*** Opening Dataset extract ***
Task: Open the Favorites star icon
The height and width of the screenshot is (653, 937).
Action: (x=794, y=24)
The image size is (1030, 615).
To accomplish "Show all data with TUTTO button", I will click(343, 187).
*** Closing Dataset extract ***
*** Opening Dataset extract ***
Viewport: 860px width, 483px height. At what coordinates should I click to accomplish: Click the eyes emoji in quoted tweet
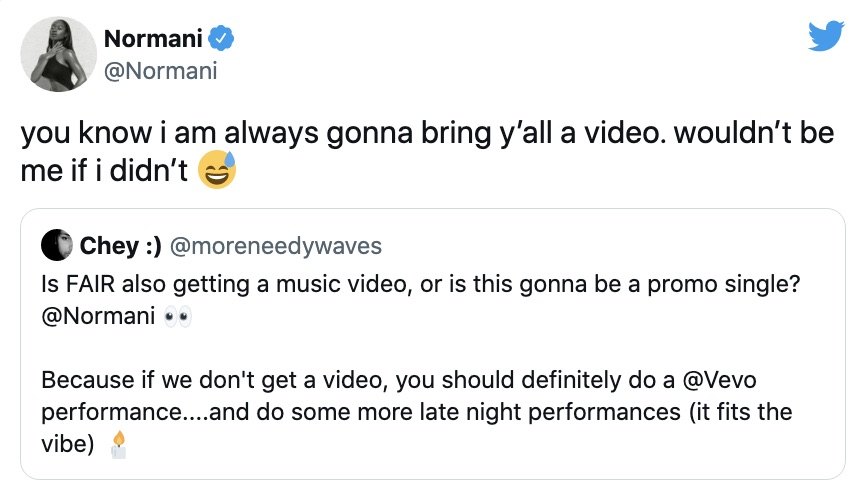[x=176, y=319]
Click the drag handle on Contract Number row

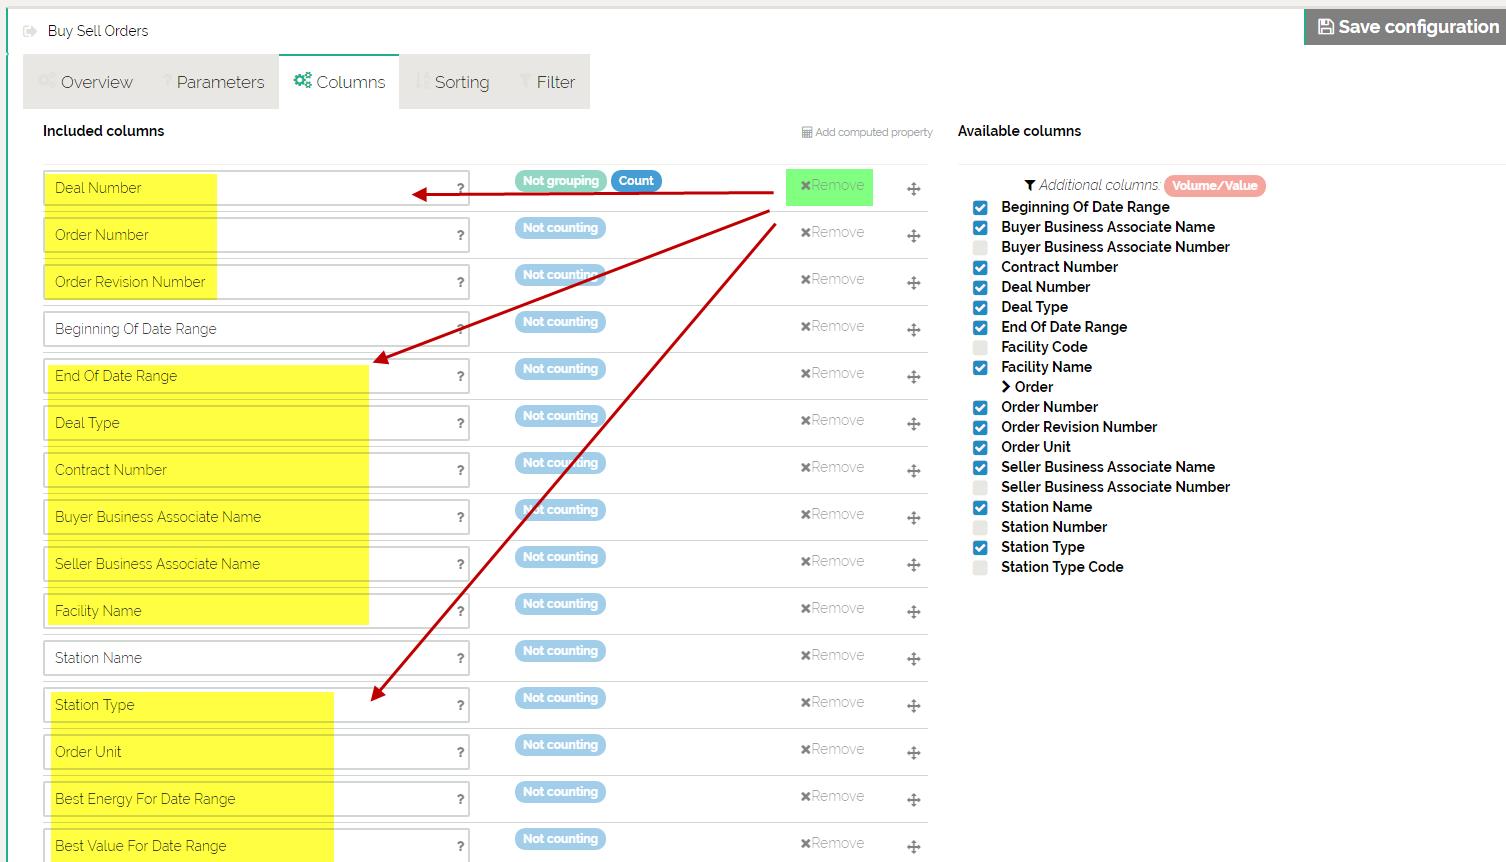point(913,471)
*** Closing Dataset extract ***
*** Opening Dataset extract ***
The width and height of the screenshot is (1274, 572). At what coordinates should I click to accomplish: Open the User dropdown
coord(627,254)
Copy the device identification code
*** Closing Dataset extract ***
* _Action item_: Within the data above, the lines from the one with "The width and" to the one with "Copy the device identification code" must be repeated exactly; no other line belongs in the answer.

* _Response_:
The width and height of the screenshot is (1274, 572). At what coordinates should I click to accomplish: Open the User dropdown
coord(627,254)
Copy the device identification code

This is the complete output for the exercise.